(Data for locating described items)
--- Start ---
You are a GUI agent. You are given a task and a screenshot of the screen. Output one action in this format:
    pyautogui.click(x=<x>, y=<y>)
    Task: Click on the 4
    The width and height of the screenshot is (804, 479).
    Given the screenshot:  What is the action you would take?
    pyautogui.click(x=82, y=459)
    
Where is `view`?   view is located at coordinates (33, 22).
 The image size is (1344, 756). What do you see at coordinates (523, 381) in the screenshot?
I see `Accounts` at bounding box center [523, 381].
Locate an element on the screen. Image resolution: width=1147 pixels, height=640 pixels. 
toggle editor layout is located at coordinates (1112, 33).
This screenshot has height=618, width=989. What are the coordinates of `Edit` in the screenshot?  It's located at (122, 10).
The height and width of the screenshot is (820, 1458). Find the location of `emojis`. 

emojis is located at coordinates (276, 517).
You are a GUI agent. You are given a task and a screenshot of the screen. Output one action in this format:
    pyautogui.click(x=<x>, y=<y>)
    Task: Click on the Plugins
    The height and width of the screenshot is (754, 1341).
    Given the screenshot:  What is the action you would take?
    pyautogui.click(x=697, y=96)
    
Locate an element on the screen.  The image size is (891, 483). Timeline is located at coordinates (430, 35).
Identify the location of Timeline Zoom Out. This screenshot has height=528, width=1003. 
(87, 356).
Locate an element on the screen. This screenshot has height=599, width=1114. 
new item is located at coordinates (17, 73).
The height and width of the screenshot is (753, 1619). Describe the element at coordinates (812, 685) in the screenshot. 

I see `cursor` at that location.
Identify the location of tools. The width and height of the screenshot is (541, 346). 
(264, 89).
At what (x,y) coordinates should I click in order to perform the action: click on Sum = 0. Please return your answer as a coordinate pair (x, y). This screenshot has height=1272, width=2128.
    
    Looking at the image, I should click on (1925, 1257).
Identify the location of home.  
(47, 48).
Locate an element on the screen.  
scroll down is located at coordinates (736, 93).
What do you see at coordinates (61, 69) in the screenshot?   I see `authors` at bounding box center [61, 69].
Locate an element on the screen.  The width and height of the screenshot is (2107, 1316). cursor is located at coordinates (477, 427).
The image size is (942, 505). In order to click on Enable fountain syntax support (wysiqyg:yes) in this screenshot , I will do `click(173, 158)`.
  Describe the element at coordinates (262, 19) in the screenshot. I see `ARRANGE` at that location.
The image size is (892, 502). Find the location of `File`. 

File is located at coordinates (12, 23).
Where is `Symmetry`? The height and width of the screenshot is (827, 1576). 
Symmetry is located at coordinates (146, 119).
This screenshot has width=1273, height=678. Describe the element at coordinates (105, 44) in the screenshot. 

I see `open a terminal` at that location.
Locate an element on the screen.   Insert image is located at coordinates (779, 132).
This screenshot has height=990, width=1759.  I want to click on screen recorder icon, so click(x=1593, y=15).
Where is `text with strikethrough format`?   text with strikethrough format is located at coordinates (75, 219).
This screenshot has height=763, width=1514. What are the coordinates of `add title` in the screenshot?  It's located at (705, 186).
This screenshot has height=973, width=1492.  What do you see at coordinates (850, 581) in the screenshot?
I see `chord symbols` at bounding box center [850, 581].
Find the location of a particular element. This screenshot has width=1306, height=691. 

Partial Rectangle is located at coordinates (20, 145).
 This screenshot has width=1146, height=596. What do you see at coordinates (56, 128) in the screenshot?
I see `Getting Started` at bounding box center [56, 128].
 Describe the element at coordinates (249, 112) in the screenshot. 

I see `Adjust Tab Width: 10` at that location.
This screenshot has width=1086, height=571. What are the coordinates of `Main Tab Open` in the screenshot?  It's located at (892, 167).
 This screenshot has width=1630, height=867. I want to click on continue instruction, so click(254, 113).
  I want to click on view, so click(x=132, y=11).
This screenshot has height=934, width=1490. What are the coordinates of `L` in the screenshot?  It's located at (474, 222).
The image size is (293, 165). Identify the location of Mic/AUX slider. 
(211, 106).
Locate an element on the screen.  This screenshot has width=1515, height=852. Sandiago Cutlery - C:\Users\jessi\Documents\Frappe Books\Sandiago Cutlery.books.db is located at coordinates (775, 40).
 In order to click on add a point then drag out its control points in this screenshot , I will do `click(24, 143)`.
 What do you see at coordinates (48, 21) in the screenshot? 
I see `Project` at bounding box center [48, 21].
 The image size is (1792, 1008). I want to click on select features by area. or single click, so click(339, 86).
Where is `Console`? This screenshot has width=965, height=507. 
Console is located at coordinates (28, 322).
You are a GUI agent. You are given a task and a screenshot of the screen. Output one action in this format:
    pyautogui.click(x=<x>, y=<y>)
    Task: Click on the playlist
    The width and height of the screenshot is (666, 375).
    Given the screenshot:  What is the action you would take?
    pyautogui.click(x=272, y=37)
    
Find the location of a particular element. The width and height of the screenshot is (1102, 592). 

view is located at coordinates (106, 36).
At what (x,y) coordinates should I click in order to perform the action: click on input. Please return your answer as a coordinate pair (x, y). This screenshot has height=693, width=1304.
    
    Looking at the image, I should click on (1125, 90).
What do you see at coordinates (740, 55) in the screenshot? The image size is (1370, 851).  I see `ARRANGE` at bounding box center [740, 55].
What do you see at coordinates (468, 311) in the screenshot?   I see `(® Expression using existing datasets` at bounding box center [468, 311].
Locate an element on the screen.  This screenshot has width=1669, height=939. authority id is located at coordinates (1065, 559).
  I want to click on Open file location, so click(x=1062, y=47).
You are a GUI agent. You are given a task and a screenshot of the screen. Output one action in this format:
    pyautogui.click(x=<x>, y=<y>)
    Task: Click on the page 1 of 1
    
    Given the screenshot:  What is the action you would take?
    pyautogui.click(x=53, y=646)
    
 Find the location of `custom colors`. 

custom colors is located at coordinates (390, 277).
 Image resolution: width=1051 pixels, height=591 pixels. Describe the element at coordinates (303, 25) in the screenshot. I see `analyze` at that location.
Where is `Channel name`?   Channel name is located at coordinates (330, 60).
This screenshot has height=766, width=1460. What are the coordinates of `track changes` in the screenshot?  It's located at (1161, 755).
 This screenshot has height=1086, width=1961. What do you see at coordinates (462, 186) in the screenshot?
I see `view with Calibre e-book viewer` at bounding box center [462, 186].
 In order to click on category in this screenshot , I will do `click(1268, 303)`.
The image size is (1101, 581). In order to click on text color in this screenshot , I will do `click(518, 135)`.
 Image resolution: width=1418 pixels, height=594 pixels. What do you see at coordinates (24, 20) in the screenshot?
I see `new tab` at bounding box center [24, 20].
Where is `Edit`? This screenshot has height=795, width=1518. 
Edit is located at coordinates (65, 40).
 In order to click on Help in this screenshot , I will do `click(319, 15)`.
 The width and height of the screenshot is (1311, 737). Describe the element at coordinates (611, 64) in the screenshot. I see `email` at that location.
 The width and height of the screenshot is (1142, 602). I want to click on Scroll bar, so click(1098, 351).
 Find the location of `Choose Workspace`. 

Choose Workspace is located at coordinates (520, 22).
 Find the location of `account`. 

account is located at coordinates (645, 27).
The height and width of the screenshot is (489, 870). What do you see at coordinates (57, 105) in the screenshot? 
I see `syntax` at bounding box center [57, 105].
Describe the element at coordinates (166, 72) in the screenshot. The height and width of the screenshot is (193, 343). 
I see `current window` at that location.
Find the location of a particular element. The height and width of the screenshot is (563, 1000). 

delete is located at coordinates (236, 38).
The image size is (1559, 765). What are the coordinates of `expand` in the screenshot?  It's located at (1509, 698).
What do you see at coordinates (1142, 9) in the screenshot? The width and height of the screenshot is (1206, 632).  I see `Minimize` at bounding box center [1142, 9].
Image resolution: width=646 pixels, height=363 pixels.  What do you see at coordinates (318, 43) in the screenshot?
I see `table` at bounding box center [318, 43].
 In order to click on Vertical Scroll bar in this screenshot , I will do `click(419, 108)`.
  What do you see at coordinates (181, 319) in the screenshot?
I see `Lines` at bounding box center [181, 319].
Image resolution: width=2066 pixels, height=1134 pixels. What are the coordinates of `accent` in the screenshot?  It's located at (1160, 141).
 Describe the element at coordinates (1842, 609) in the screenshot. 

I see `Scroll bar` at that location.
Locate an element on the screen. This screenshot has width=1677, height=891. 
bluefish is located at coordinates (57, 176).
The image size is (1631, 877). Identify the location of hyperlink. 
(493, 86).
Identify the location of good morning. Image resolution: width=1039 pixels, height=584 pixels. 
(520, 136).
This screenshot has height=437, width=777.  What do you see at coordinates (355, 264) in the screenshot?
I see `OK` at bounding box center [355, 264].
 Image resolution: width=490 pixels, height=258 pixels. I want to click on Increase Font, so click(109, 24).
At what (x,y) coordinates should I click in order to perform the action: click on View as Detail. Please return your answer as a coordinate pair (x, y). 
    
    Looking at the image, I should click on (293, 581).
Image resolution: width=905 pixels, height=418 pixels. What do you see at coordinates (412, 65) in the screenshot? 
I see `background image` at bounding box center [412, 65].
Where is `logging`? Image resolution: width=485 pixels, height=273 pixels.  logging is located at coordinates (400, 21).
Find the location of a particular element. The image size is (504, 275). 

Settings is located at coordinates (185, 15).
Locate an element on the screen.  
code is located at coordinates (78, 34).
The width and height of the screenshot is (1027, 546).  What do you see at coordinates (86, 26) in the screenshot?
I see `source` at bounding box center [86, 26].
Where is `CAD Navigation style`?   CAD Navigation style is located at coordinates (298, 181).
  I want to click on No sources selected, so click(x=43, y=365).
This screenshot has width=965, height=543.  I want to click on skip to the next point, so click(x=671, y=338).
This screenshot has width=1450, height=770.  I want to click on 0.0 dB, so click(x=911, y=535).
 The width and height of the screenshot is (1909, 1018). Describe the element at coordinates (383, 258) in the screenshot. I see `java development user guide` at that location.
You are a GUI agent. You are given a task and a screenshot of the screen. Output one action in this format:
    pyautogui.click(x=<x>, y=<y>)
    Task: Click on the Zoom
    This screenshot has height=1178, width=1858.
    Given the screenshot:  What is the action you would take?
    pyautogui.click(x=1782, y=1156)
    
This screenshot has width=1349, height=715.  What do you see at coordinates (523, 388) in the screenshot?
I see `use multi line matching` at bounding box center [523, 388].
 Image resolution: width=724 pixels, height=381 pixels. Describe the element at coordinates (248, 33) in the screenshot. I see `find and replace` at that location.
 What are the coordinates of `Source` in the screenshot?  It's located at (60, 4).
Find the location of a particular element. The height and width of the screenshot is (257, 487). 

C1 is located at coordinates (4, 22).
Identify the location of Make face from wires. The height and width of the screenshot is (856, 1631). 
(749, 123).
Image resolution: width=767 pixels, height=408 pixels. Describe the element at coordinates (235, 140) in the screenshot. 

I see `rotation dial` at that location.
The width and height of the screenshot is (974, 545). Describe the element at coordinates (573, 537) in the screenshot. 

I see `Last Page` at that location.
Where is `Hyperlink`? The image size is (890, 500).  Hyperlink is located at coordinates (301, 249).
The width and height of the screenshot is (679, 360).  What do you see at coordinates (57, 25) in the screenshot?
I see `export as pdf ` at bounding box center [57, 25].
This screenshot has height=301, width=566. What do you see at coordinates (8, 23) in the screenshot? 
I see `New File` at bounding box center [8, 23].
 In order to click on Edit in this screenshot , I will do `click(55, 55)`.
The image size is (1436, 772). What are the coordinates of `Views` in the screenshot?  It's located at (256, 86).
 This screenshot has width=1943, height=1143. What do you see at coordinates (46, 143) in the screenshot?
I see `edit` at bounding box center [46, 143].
--- End ---
• _Work instructions_
Swap "GUI agent" for "screen assistant" in the data from the line with "What do you see at coordinates (48, 21)" up to and including the line with "view is located at coordinates (106, 36).", leaving everything else in those lines unchanged.

• _Written reply_
 What do you see at coordinates (48, 21) in the screenshot? 
I see `Project` at bounding box center [48, 21].
 The image size is (1792, 1008). I want to click on select features by area. or single click, so click(339, 86).
Where is `Console`? This screenshot has width=965, height=507. 
Console is located at coordinates (28, 322).
You are a screen assistant. You are given a task and a screenshot of the screen. Output one action in this format:
    pyautogui.click(x=<x>, y=<y>)
    Task: Click on the playlist
    The width and height of the screenshot is (666, 375).
    Given the screenshot:  What is the action you would take?
    pyautogui.click(x=272, y=37)
    
Find the location of a particular element. The width and height of the screenshot is (1102, 592). 

view is located at coordinates (106, 36).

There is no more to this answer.